The low clipped hedges are laid out in a symmetrical pattern, these can be quite intricate or as simple as four squares next to each other with a gravel path seperating them. Generally the more intricate patterns will be close to the house or chateau and simpler patterns further away.
For use in small gardens a simple pattern could be the best choice both for ease of maintenance (remember your hedging will need cutting twice a year to keep the hedges the right size and nice and leafy.
At their simplest the parterres can be filled with coloured gravel or sand. Or they can be filled with bedding plants laid out in formal patterns within the hedging.Flowers are often a secondary interest in French Garden Design and can be limited to the use of a limited range of bedding plants inside the parterres.
Another possibility is to use the formal parterre structure but soften it by planting with an informal display of plants and flowers. This approach is used in the parterres of the Chateau du Lude in North West France.
Plants and Trees to use in French Formal Design
Trees
Trees are planted in straight lines and clipped to keep a perfect shape and size. They may be formed into shapes to form topiary.
The trees used in the Gardens of Versaille were: hornbeam, beech, chestnut, elm and linden for the most part. Hornbeam and Beech are easy to prune and shape making them particularly good trees for formal gardens.
Hedges
The clipped hedges are usually box, lavender, rosemary and occasionally santoline. Regular trimming to stop them going 'leggy' and 'woody' is important.
Plants
If you want to recreate a very traditional design then the colours should be limited to white, pink, blue and mauve as these were the only colours available in the 17th century when many of the great French Formal gardens were created. Red, yellow and orange plants weren't brought to Europe until 1730.
Bedding plants and bulbs are popular choices for parterres with for example, parterres filled with bulbs in formal patterns for spring flowering and then taken out and replaced with bedding plants for the late-spring and summer.
Nowadays it is possible to fill with a more relaxed scheme as at the Chateau du Lude or the Jardin Plume which has put a contemporary twist of the Formal French garden.
Vegetables
Many French Chateax have wonderful vegetable gardens with the vegetables laid out in patterns and parterres in the style of the ornamental formal gardens. The results are superb. The best and most famous is at the Chateau de Villandry which also has some stunning ornamental formal gardens.
History of French Garden Design
French Garden Design, Jardin à la Française, devolopped from the Italian Renaissance gardens. The style arrived in France in the 16th century and included symmetry, parterres and geometrical shapes for planting schemes.
The first important French garden was that at Chateau Vaux-le-Vicompte where the chateau was designed at the same time as the gardens. Andre le Notre was commissioned to design the gardens and for the first time the chateau and the garden were perfectly integrated.
Andre Le Notre went on to create the extraordinary Gardens of Versaille, the largest garden in Europe and the most splendid example of French garden design. The style was copied by nobility throughout France and, indeed, by some of the large aristocratic buildings of Europe too. Its popularity continued until the introduction of the English Landscape Garden started the next garden fashion trend.

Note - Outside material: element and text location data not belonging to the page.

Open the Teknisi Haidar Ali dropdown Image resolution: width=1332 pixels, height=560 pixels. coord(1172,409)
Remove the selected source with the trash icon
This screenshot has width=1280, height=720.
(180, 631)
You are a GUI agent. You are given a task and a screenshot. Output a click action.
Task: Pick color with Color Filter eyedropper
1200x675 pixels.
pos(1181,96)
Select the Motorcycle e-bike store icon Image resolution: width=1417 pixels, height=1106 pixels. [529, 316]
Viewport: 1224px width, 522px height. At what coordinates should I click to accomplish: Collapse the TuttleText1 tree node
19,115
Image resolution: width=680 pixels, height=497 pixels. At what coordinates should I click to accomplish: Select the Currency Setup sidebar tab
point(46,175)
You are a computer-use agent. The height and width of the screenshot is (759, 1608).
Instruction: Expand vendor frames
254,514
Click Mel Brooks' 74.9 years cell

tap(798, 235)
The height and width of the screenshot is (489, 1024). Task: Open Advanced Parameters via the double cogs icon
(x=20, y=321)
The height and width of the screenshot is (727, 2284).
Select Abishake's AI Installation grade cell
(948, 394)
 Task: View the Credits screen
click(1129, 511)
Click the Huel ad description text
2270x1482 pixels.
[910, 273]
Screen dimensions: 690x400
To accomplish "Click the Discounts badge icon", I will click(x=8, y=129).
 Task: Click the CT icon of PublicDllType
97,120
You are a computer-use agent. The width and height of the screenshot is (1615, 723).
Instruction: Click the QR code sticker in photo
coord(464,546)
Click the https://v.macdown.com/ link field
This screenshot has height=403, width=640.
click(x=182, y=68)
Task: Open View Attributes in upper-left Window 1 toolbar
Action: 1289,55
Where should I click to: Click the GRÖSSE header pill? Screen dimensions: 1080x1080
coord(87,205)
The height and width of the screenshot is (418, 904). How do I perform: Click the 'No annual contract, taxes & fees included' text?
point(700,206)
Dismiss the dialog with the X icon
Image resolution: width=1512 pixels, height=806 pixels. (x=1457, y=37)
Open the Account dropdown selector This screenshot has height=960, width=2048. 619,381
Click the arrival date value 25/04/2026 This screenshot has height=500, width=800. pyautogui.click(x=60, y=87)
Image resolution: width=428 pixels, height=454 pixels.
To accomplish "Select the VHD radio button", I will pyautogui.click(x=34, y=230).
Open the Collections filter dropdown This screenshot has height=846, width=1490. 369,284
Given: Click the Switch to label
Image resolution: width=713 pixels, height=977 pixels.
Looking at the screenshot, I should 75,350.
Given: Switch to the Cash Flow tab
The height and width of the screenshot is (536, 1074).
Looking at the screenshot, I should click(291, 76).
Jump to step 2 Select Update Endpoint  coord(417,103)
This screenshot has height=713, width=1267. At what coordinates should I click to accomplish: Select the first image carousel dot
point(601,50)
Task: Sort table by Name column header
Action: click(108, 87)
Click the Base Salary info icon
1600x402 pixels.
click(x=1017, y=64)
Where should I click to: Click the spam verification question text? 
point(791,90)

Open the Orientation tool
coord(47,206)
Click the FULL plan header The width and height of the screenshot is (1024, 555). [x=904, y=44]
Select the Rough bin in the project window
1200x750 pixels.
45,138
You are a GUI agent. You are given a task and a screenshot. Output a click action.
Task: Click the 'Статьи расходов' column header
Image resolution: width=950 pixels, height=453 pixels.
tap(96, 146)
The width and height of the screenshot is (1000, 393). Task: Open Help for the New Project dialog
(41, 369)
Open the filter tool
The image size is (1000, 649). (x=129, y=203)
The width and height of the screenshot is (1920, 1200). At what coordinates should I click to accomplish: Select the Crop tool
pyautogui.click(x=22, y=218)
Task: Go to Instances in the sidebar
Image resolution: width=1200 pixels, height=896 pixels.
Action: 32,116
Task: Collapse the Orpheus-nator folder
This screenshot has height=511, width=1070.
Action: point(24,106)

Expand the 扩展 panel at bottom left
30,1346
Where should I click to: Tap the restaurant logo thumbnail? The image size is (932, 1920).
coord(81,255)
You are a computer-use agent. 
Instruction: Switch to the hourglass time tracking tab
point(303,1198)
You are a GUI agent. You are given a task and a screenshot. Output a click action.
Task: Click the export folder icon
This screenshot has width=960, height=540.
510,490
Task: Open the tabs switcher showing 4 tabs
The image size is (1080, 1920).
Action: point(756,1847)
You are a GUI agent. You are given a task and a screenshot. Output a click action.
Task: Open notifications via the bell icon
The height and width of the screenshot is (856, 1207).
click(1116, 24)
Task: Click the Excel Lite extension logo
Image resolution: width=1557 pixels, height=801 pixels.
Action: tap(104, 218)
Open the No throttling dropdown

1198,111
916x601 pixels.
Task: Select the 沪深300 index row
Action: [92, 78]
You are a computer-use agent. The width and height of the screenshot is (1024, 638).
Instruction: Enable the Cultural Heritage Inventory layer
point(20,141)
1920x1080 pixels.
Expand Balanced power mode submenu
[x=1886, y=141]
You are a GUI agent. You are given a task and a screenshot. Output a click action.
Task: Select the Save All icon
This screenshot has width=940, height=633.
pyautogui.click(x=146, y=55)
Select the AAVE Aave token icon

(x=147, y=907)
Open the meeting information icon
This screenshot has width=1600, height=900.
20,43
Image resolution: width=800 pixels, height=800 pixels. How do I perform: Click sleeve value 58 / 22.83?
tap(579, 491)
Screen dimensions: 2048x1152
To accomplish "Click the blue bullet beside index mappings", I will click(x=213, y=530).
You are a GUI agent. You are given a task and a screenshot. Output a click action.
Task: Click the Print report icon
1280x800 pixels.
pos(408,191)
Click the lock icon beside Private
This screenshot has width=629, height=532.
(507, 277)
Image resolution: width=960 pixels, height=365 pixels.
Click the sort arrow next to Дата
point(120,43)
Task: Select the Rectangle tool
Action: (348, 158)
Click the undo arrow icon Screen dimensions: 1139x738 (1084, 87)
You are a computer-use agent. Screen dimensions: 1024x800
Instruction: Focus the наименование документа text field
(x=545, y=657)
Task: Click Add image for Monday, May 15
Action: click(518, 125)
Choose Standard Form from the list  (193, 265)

Whereas French garden designers saw the garden as an extension of the architecture and ordered the garden into a series of rooms with walls created from hedges and stairs from water, the English Landscape gardeners were inspired by paintings .
Some Examples of French Garden Design in France
Chateau d'Azay is French Garden Design at its simplest. The Gardens of Versaille and the Gardens of Villandry are French gardens on a majestic scale. The Parc Maupassant de bois Savary, the gardens of the Chateau de Chenonceau and the Gardens of the Chateau de Losse also use the French Garden Design style. For a contemporary take on French Garden design visit the Jardin Plume.